- _EXCERPTED TEXT_
--

Matthews - Task Window Layout

The solvent content information will appear in the 'solvent analysis' field upon clicking Run Now. The Interface displays a table with values of the percentage of solvent in the unit cell, as well as the corresponding Matthews coefficient, for a range of numbers of molecules in the asymmetric unit, from which the user reads the correct one.

See Stage 1 of the MR tutorial.

See program documentation: MATTHEWS_COEF.

Analyse Data for MR

Before running a molecular replacement program it is advisable to look a little at the data. This task will:

Check native Patterson map for large peaks which indicate pseudo-translation.

The task will run the FFT program to generate a native Patterson map and then run PEAKMAX to list the largest peaks to the .log file. You should be concerned if any non-origin peak is more than, say, 0.15 fraction of the origin peak, as this might suggest there is pseudo-translation present in the unit cell. The Molrep program has an option to handle pseudo-translation.
Compare the Wilson B factor with the average model B factor.

The task will run the Wilson program to determine the Wilson B factor from the data, and the program BAVERAGE to determine the average model B factor. The difference between these values is BADD which can be used in the Amore interface.

See Stage 2 of the MR tutorial.

See program documentation: FFT, WILSON, BAVERAGE

Beast - likelihood-based MR

This task provides an interface to Randy Read's maximum likelihood MR program Beast. Note that this program can be quite slow, but has succeeded in a number of cases where traditional programs have failed.

--

- _DATA PROVIDED_
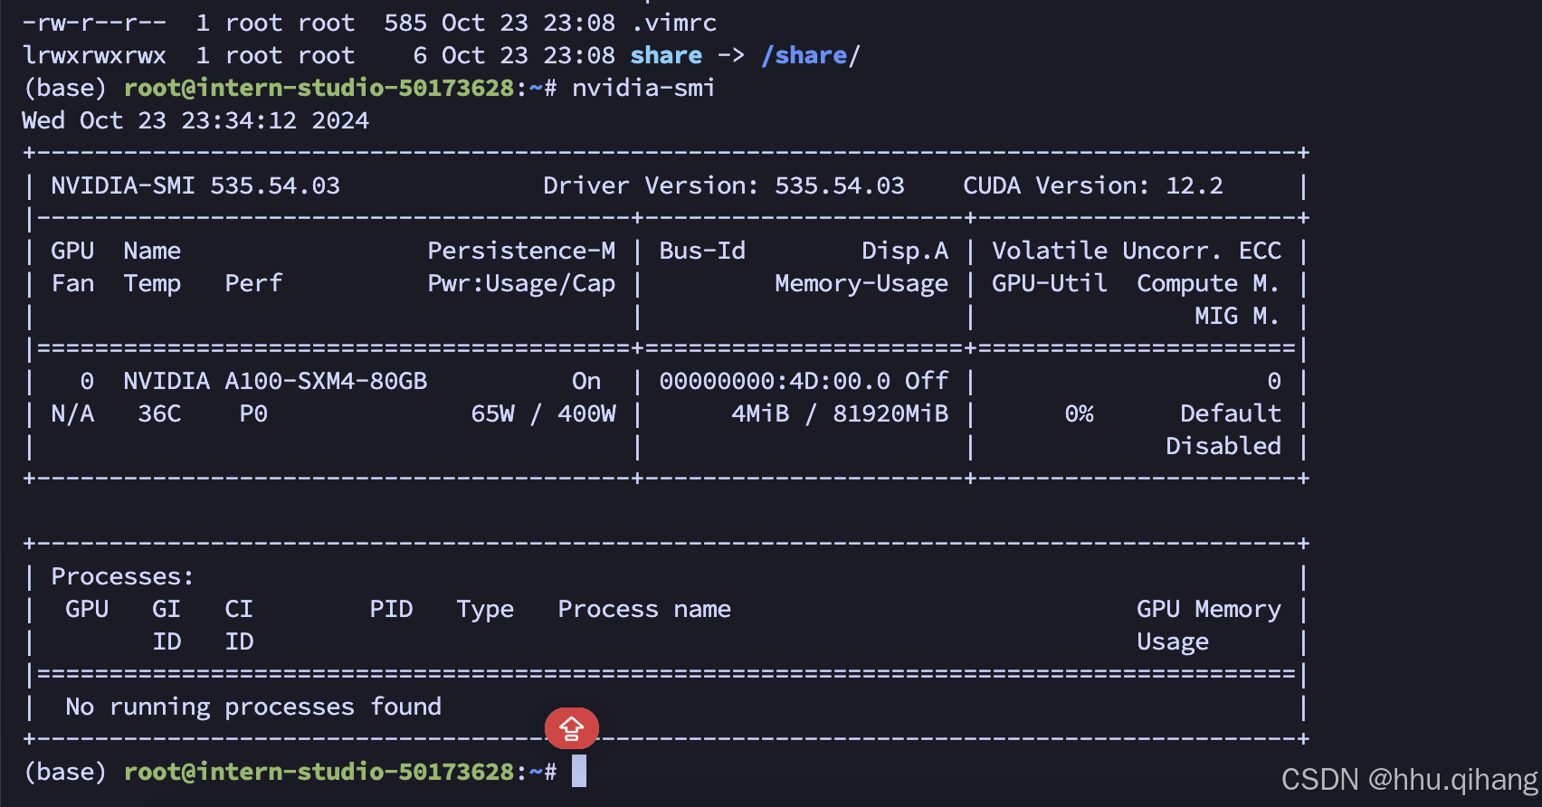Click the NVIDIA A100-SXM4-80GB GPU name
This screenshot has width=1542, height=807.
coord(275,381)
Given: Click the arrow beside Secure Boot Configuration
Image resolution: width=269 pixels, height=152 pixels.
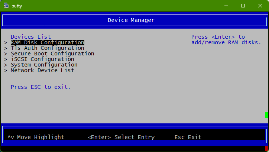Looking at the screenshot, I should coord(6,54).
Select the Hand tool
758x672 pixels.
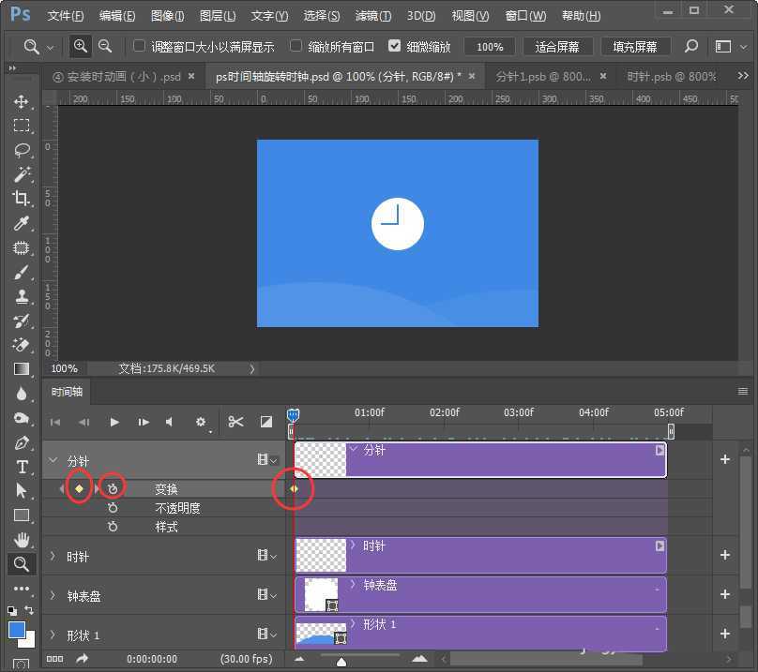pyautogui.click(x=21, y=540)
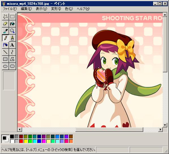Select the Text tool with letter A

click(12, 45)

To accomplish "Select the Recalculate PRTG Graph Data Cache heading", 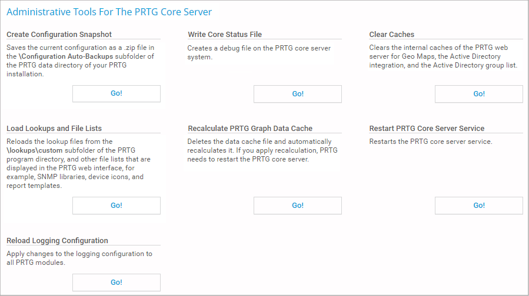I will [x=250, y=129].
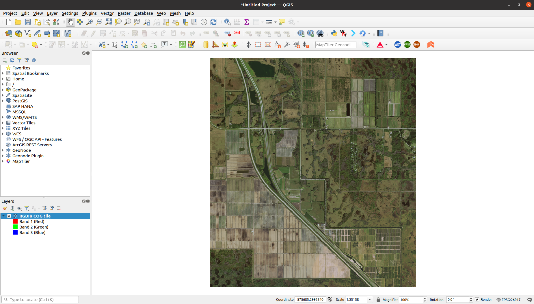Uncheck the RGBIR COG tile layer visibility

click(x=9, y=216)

--

- _THE PROBLEM_
Write out, word for word, the part of the excerpt on molecular replacement tasks that starts at "See Stage 1" and ends at "to handle pseudo-translation.".

- _THE COMPLETED TASK_
See Stage 1 of the MR tutorial.

See program documentation: MATTHEWS_COEF.

Analyse Data for MR

Before running a molecular replacement program it is advisable to look a little at the data. This task will:

Check native Patterson map for large peaks which indicate pseudo-translation.

The task will run the FFT program to generate a native Patterson map and then run PEAKMAX to list the largest peaks to the .log file. You should be concerned if any non-origin peak is more than, say, 0.15 fraction of the origin peak, as this might suggest there is pseudo-translation present in the unit cell. The Molrep program has an option to handle pseudo-translation.